Extracted text:

※

You should buy it if ...
You want access to a solid health/fitness tracking suite
As you probably gathered by now, the main reason to buy the Garmin Venu Sq is its stellar tracking abilities. Whether you want to understand better how you're managing your stress and energy levels, track all of your workouts, or monitor your sleep patterns, this watch can do it all. There are plenty of preloaded sports apps to choose from. While that will be enough for some users, you can also use preset workouts via Garmin Connect or check out the training plans from Garmin Coach.
You a battery that lasts for almost a week
Personally, recharging my devices is one of my least favorite activities. It's even more irritating when you have a device that's constantly giving you low battery warnings. Fortunately, that's not going to be the case with the Venu Sq. Even if you track one or two activities a day, use 24/7 heart-rate monitoring, and receive several notifications per hour, you can still expect this battery sipper to last for nearly a week. Given that some of the competitors require daily or every-other-day charging, this is a big win for Garmin.
You prefer a small, lightweight smartwatch
One of the first things you'll notice upon unboxing the Garmin Venu Sq — I certainly did — is just how light and compact it is. This is essential when buying a fitness watch that needs to be comfortable enough for all-day wear. You also don't want to feel like you're lugging around a giant piece of tech on your wrist when exercising. The no-frills design of the Garmin Venu Sq does a great job of blending comfort and functionality.
You should not buy it if ...
You want a watch that's packed with "smart" features
Let's face it, smartwatches are becoming more and more sophisticated with each passing year. Some of us want a wearable that we can rely on for just about everything. If that's what you're expecting from the Garmin Venu Sq, you'll be disappointed. This is a fitness smartwatch to the core, but it's not designed to function at the same intelligence level as some of its competitors.
You want more detailed data offered by other Garmin wearables
If you've dabbled with Garmin smartwatches, you know there is no limit to the amount of data you can get your hands on. This is precisely why the company has been so successful at gearing its wearables toward specific crowds. From multisport smartwatches to running and triathlon smartwatches, the options are endless. If your intention in buying a smartwatch is to access hyper-specific metrics that go beyond standard fitness tracking, the Garmin Venu Sq is probably going to fall short of your expectations.

※

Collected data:
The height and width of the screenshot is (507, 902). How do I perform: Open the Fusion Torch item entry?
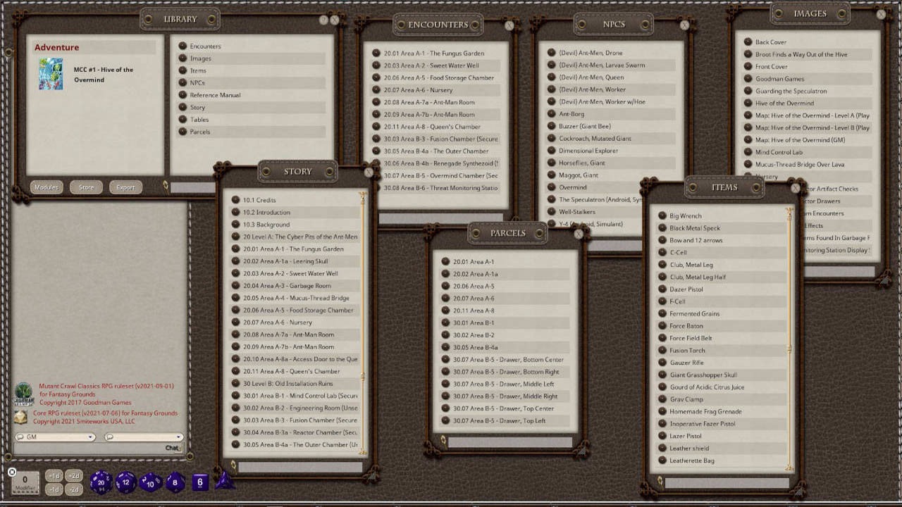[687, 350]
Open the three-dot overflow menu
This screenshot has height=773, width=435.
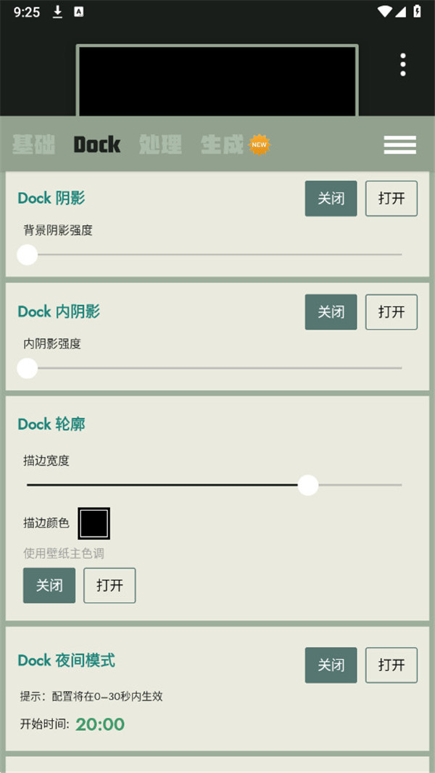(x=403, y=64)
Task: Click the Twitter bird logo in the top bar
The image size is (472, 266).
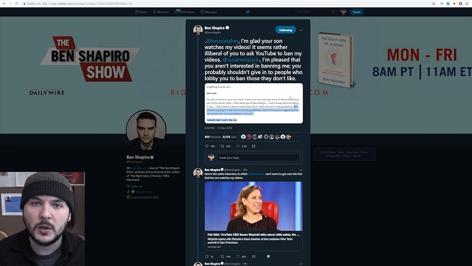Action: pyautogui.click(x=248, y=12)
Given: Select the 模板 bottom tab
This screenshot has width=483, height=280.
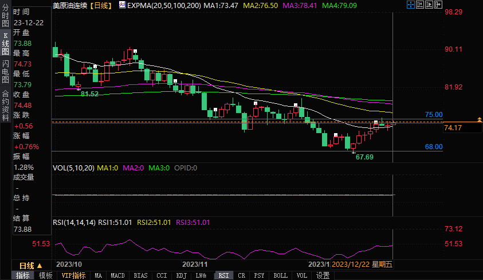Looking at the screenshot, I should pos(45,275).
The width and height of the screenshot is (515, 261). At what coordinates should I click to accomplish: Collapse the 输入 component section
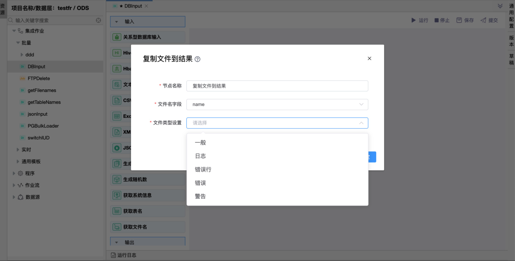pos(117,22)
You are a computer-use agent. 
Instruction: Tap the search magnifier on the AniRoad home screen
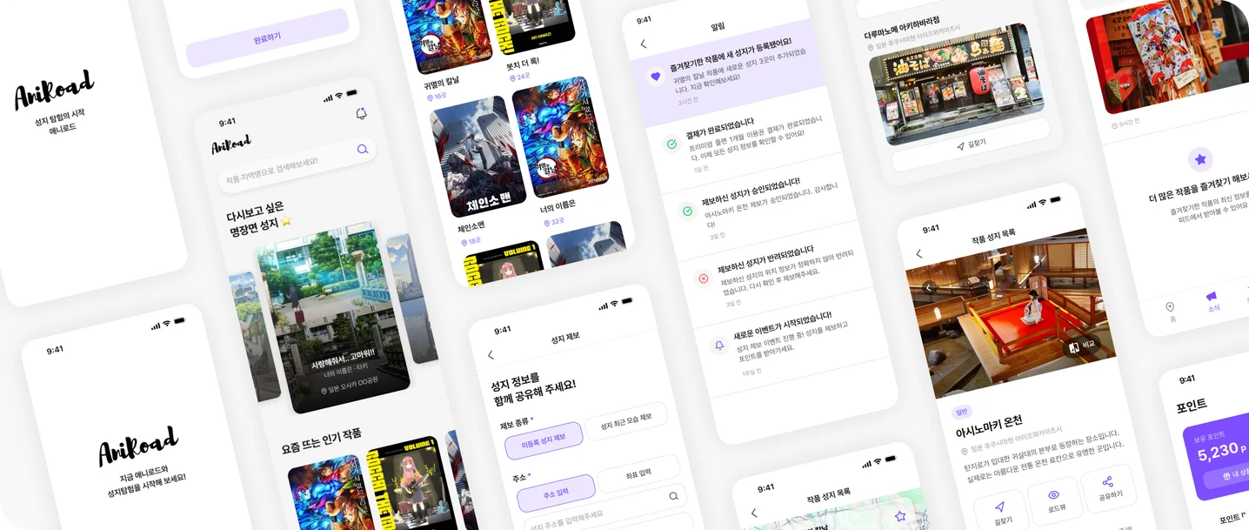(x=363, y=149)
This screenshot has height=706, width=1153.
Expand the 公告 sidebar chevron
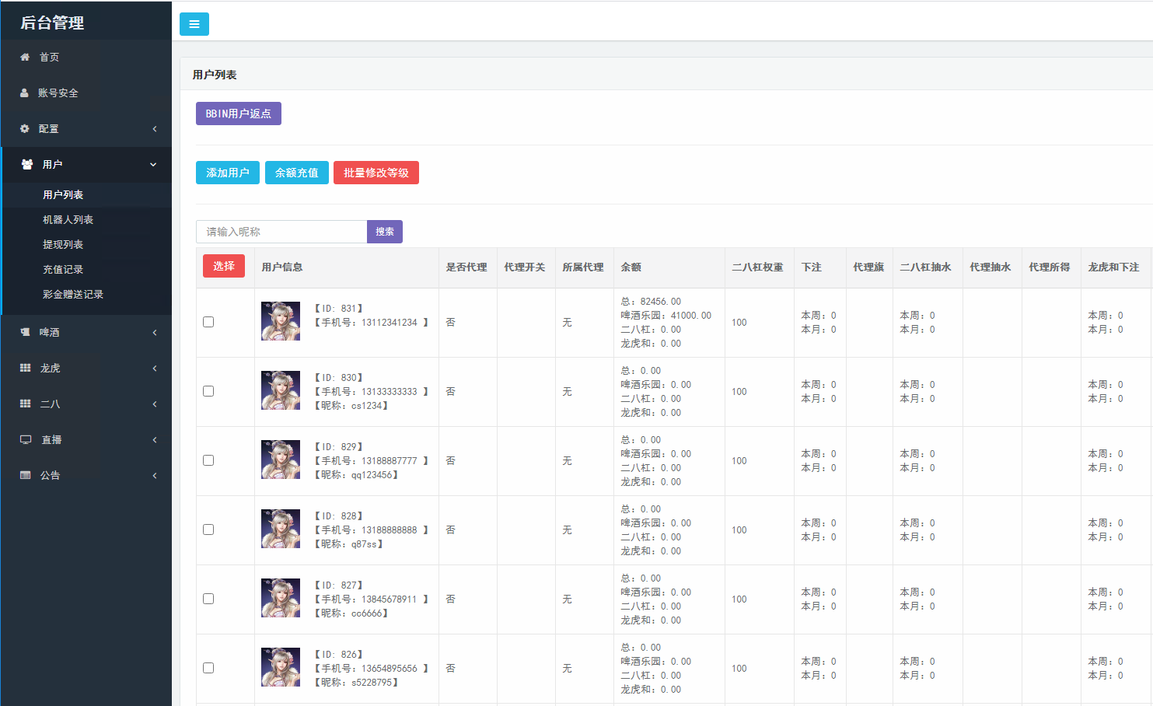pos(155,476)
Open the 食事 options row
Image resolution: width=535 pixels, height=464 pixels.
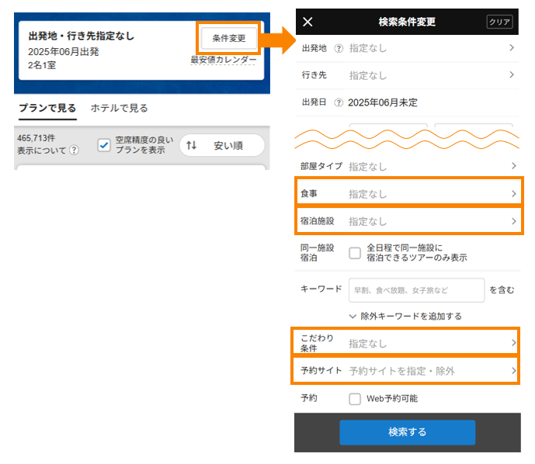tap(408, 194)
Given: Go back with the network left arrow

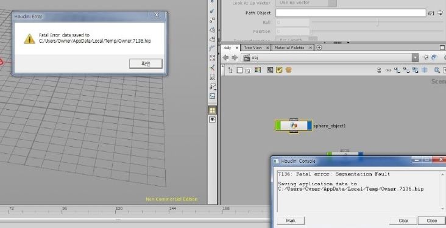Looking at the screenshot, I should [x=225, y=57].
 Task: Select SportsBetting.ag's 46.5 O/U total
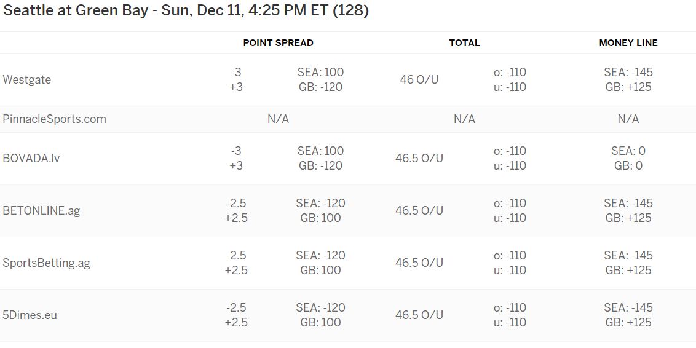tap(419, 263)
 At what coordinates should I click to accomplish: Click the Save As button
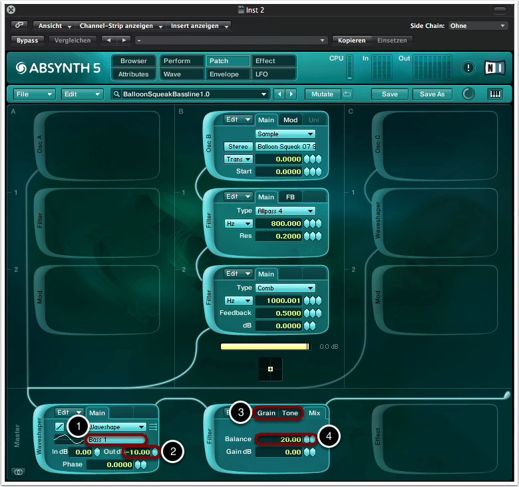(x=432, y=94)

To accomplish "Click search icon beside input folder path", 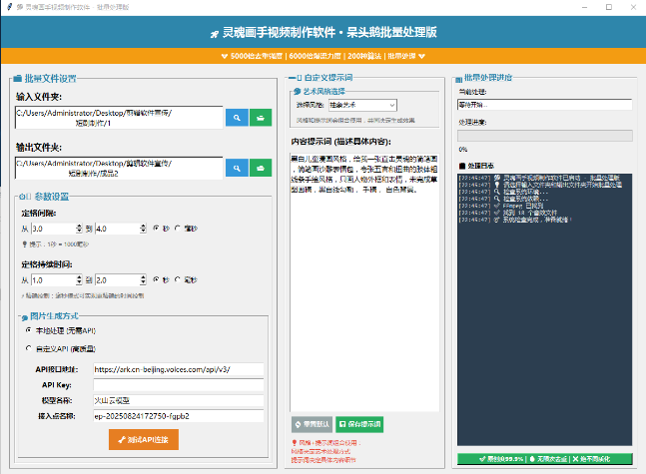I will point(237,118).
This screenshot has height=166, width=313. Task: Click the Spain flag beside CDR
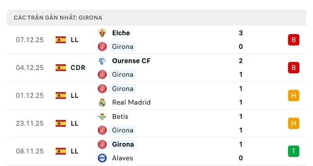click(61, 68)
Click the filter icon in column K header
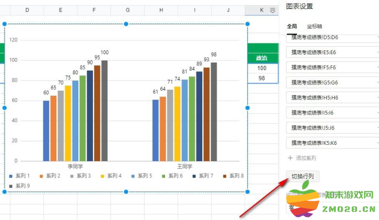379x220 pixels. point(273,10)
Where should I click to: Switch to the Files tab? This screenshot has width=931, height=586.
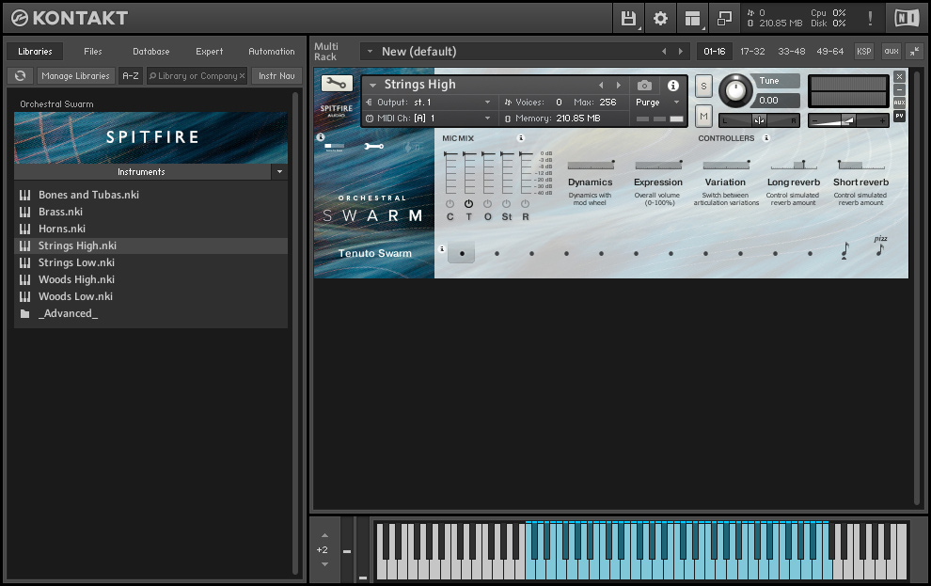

※

Task A: From the sentence in the Garmin Venu Sq review that begins "Whether you want to understand better," list each thing the watch can help you understand, track, or monitor.
Task B: Continue the Garmin Venu Sq review after its final sentence.

Exercise response A: Stress levels, energy levels, workouts, sleep patterns

Exercise response B:
You want a luxurious design
In terms of design, the Garmin Venu Sq is made to get the job done. The display is easy to read in direct sunlight, and the combination of a touchscreen and two side buttons is enough for most people to navigate their way around the interface without too many issues. You're not going to find a crisp AMOLED display or a premium stainless steel bezel on the Garmin Venu Sq. If fitness tracking is your sole purpose, this may not be a deal-breaker.
3.5 out of 5
There are many reasons to consider the Garmin Venu Sq as your next smartwatch. Spoiler alert: the best reason to buy this device is if you're focused on tracking your health and fitness. It's the perfect path to better grasp what parts of your routine are working and what parts need improvement.
As you might've guessed, this isn't one of the more advanced Garmin smartwatches. It's more than a standard fitness band, but it's not an advanced running watch, either. If you're looking for something falls right in the middle of that spectrum, you'll love everything about the Garmin Venu Sq.
While it's unfortunate to pay more for onboard music and miss out on simple things like a barometric altimeter and gyroscope, this fitness smartwatch still delivers on some very important levels. You'll have detailed fitness tracking, multiple workout options, advanced sleep monitoring, a Pulse Ox sensor, 24/7 heart-rate tracking, and Body Battery energy monitoring. When you pair that with 6-day battery life, smartphone notifications, and Garmin Pay, you'll have the essentials covered at a reasonable price point.